By OpsTao on

I need a custom message rather than the default 403 text. I created a basic page with the desired text and made it Published. I got that URL and entered it in the custom 403 field at Configuration > System > Site Information. But after trying this several times, it does not display when logged out.

I think I understand that the key problem is, Anonymous can't see Published nodes and this of course needs to be published. I tried using the Access Control module to make this page viewable by Anonymous. But this doesn't work, or else I am just missing some step.

Suggestions?
–– Thanks --

Comments

tomz0r’s picture

tomz0r commented

A simple work around could be to create a new content type e.g "Public Page" and setting permissions allowing anonymous users access.

admin > people > permissions

Edit:
Alternatively you could use nodeaccess: https://www.drupal.org/project/nodeaccess

VM’s picture

VM commented

create a custom content type for the error. Only allow anonymous users to see that content type and set as custom 403.

narendraR’s picture

narendraR
He/Him
Primary language English
Location Jaipur, India
commented

Which Access Control module you are using? Are you using that module only for this functionality?
You can set the node published and check if permission is checked on 'View published content' for Anonymous / All User. Also clear your site cache and than test.

Let's Drupal

OpsTao’s picture

OpsTao commented

I have installed both Access Control and Node Access, both of which were installed only in the attempt to find a solution to the custom 403 page effort. I cannot find a combination that works properly. The conundrum I seem to be stuck with is that Anonymous shouldn't be able to see all Published content, but then the custom 403 page needs to be published to work at all, doesn't it?

I found one combination that sort of works but with problems. I allow Anonymous to see all published content, but then use Access Control to specify that Anonymous can't see all my content types except the "Public Page" type created for the custom 403 page. Then I also have to promote the custom 403 page to front page, otherwise it doesn't show. That finally puts the 403 page where it should be, as the front page content seen by the non-logged-in user. BUT... Now Anonymous also sees the automatic slideshow that is part of this theme (Corporate Clean). That slideshow is not generated by a module, view, or content type – so not clear there is any way to limit viewing access. (It's generated from page.tpl.php.)
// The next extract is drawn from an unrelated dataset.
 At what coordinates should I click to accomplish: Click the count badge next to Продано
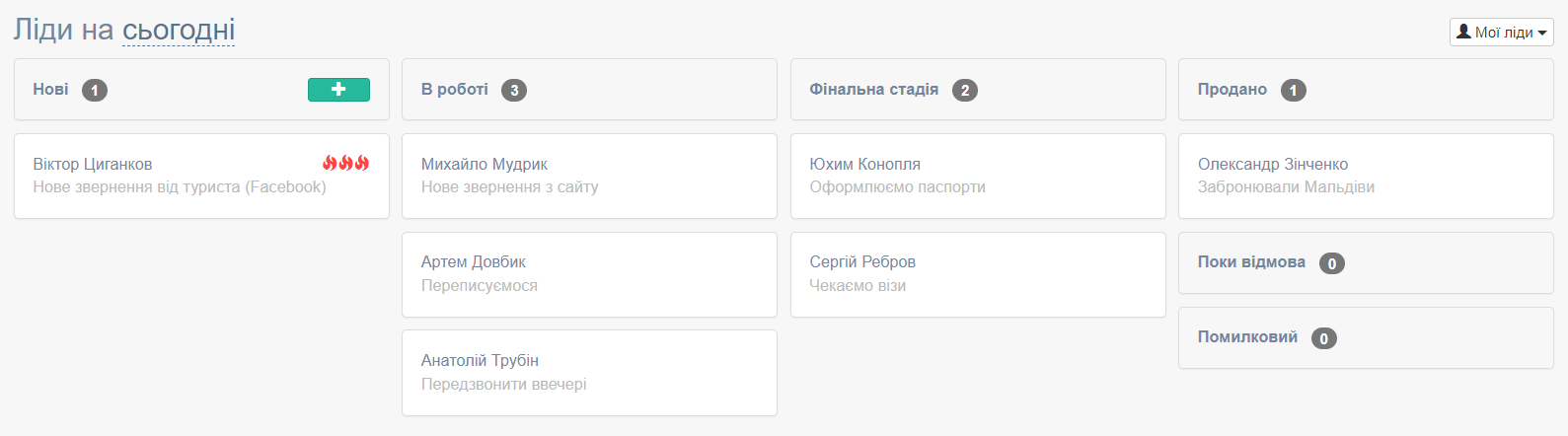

In general I see no core Permissions option for specifying that either a particular page or a content type can be viewed only by Anonymous, regardless of being published or not. Have I missed something really obvious? Please explain.
--Thanks--

VM’s picture

VM commented

https://www.drupal.org/project/customerror seems to fit the bill without need for content or extended access control.

OpsTao’s picture

OpsTao commented

Thanks for the tip on Custom Error. It is now implemented on my site, and seems to be an excellent and ideal solution. I had previously found this or a similar module, but had dismissed it because it was D6 only.

VM’s picture

VM commented

You're welcome. I think you are talking about finding the custom 403 module which is a D6 only module.

A bit more searching on my part using google and the following keywords 'Drupal Custom Error' uncovered the customerror.module

OpsTao’s picture

OpsTao commented

Sometimes you have to search outside of drupal.org in order to find things within it.

VM’s picture

VM commented

yourkeywords site:drupal.org in google will provide results only on drupal.org

opgobee’s picture

opgobee commented

I too had been struggling with this. The 'Customerror' module works well and solved the struggle. I had before also tried 'Front page' module to show a special page to anonymous users and a regular page to authenticated users, but that also didn't have the intended effect. I expected that setting a page to be shown when access is denied, would make that page be shown... when access is denied. But: no. Still seems a bit weird you need a special module to achieve that. The good news is that this module exists!

opgobee’s picture

opgobee commented

Alas... it works local, but after uploading the site to the hosting provider I get the Apache 'Forbidden. You don't have permission to access /index.php on this server.' error if not logged in.

On <SITENAME>/user I get the styled login page, can sign in and everything works.
But on only <SITENAME> or <SITENAME>/index.php it gives the Apache 403 error 'Forbidden. You don't have permission to access /index.php on this server.'

If in index.php the line that runs menu_execute_active_handler() is commented out, I get a blank page, but not the 'Forbidden' error . So I think index.php is accessible, but the issue occurs later on, in the Drupal handling.

So far I think I figured out, what happens (locally):

In index.php: runs menu_execute_active_handler() -->
In menu.inc menu_execute_active_handler(): as user is not logged in, it sets: $page_callback_result = MENU_ACCESS_DENIED; -->
In common.inc drupal_deliver_html_page(): case MENU_ACCESS_DENIED: it refers to customerror.
And serves the nice customerror 403 page in the Drupal environment that gives login opportunity.

However, online it seems to refer the 403 error back to Apache, that gives the plain 'Forbidden' page.

I have not yet figured out what makes this go different on prod server than local.
I do not see a reason in .htaccess.
Would someone have a suggestion, that would be appreciated!